Use Cases
Keep Every Source Warm Across Beats and Bylines
Reporters live on source memory across beats, years, and bylines. See how a private personal CRM keeps journalists' sources warm and context intact.
Journalism is a source-memory job.
The analyst you cultivated last year is now your best background source for an unrelated story. The PR person you trusted at one company has moved twice. The whistleblower from three years ago might want to talk again.
Without notes, even good reporters lose continuity between bylines.
What a beat reporter needs to remember
- How you met the source and who introduced you
- On the record, on background, off the record preferences
- What they told you, when, and what was published
- Topics they care about beyond the obvious
- Where they have worked, in what order
- Personal context shared in trust
A contact list is a phone book. A reporter needs a memory.
Why a notes app is not enough
A reporter’s notes app fills up fast: interview transcripts, ideas, drafts, file URLs. The result is that the relationship around the source is buried inside story-shaped notes.
| Gap | Symptom |
|---|---|
| Source recall | Knowing you spoke to someone but not finding the conversation |
| Trust signals | Forgetting what was on background |
| Reconnection | Letting useful sources go cold for months |
| Beat handoff | Walking off a beat with no documented relationship map |
A relationship layer separates the person from the story.

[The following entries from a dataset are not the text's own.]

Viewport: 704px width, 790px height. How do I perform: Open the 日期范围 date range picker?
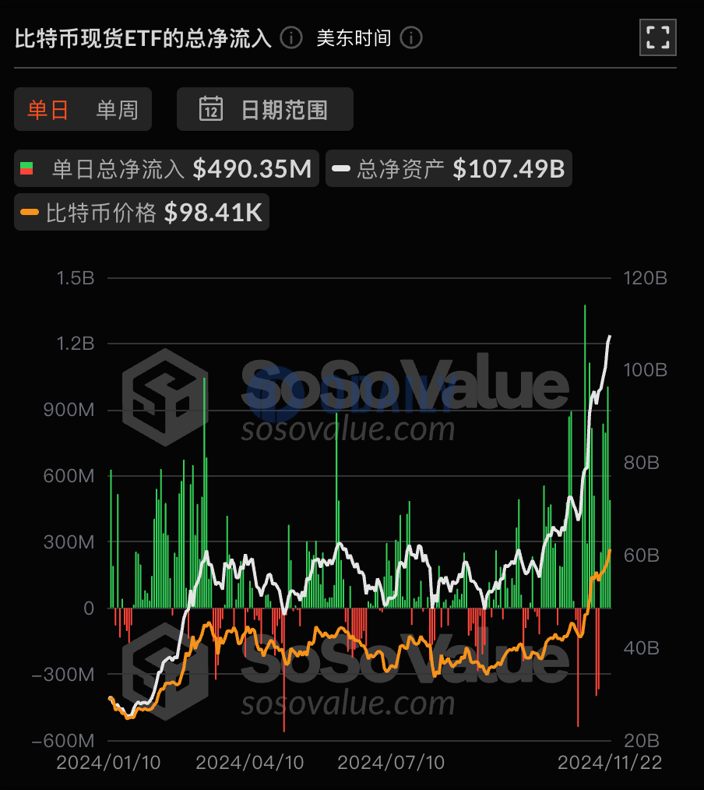click(265, 109)
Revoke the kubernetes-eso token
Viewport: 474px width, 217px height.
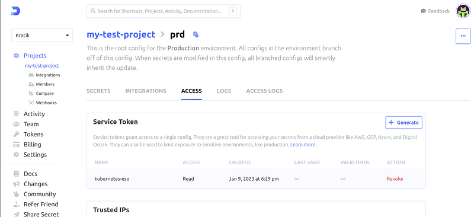click(395, 179)
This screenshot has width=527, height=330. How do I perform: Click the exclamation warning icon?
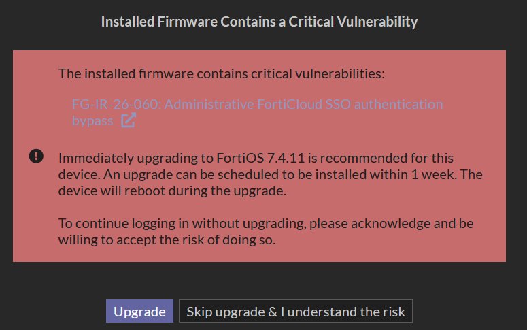point(37,156)
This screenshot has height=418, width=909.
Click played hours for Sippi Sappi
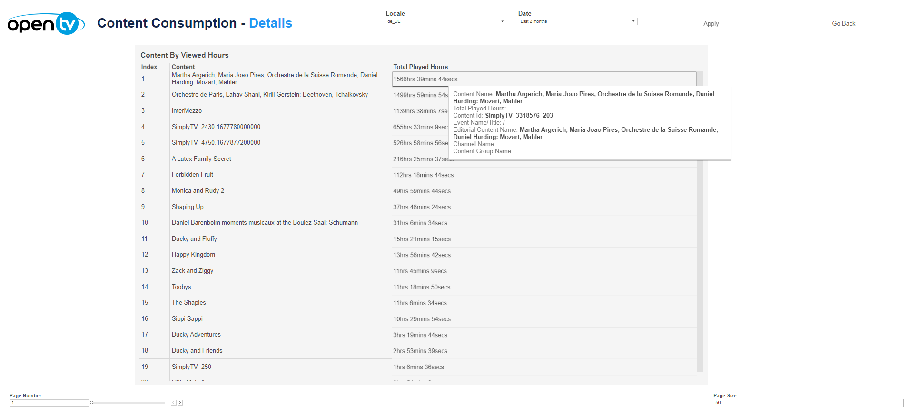pyautogui.click(x=422, y=319)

A note that helps before the next call
Background call with Renata at the agency. Confirmed two open enforcement actions, not for attribution. Mentioned a former colleague now at a competitor — willing to introduce if relevant. Her father in hospice this month, do not push for three weeks.
The note is short, useful, and respects the source.
Privacy is part of the contract
Source notes are confidential by default. A personal memory tool for reporters should:
- Be private by default and never used to train AI
- Encrypt sensitive notes
- Allow clean export for archival
- Avoid cloud features that increase legal exposure
A reporter’s tool is a discretion tool first.
Protecting a source starts with what you don’t write down
For sensitive sources, discretion is not only about where notes live — it is about what goes into them in the first place. The most protective habit is to separate the relationship from the identity:
- Record the trust signal and the timing (“on background,” “do not push for three weeks”) rather than details that could expose who someone is.
- Keep the most sensitive identities out of any cloud system, including a memory tool — a code name in your notes, the real name only in your head.
- Note what was published and on what terms, so you never burn a source by misremembering an agreement months later.
A relationship memory layer earns its place by holding the continuity — who you spoke to, what was agreed, when to reconnect — while the material that could harm a source never gets typed at all.
Where Intriq fits
Intriq is a private relationship memory layer for reporters who want to remember sources, PR contacts, fixers, and editors across beats and years.
It does not replace your CMS or your notes app. It holds the relationship around them.
Related reading
See What Is a Personal CRM?, Private by Default Relationship Notes, How to Take Better Contact Notes, and Reconnect After a Long Time.
Beat memory compounds
Three years on a beat is worth more than three years in journalism school, but only if the relationships compound. They compound when you remember enough to make the next call easier than the first one.
A relationship memory tool turns scattered notes into a beat that builds on itself.
Key takeaway: A private relationship layer separate from story notes lets reporters track source trust signals and reconnection timing across beats and years, while the most sensitive material stays out of any cloud system.
FAQ
Is this safe for sensitive sources?
Treat any tool as a personal note system. Keep the most sensitive material out of any cloud system, including this one. Use the personal CRM for relationship continuity, not for protected communications.
What about FOI and legal hold?
Save context, not strategy. If your work is subject to FOI or legal hold, follow your publication’s guidance on what tools may or may not be used.
Does this help with PR contact management?
Yes. PR contacts move companies often; a personal CRM keeps history attached to the person, not the title.
Should I store a source’s real name?
For sensitive sources, no. Keep identities out of any cloud tool and use a consistent code name in your notes. The memory layer is for continuity — agreements, timing, trust signals — not for the details that could expose someone.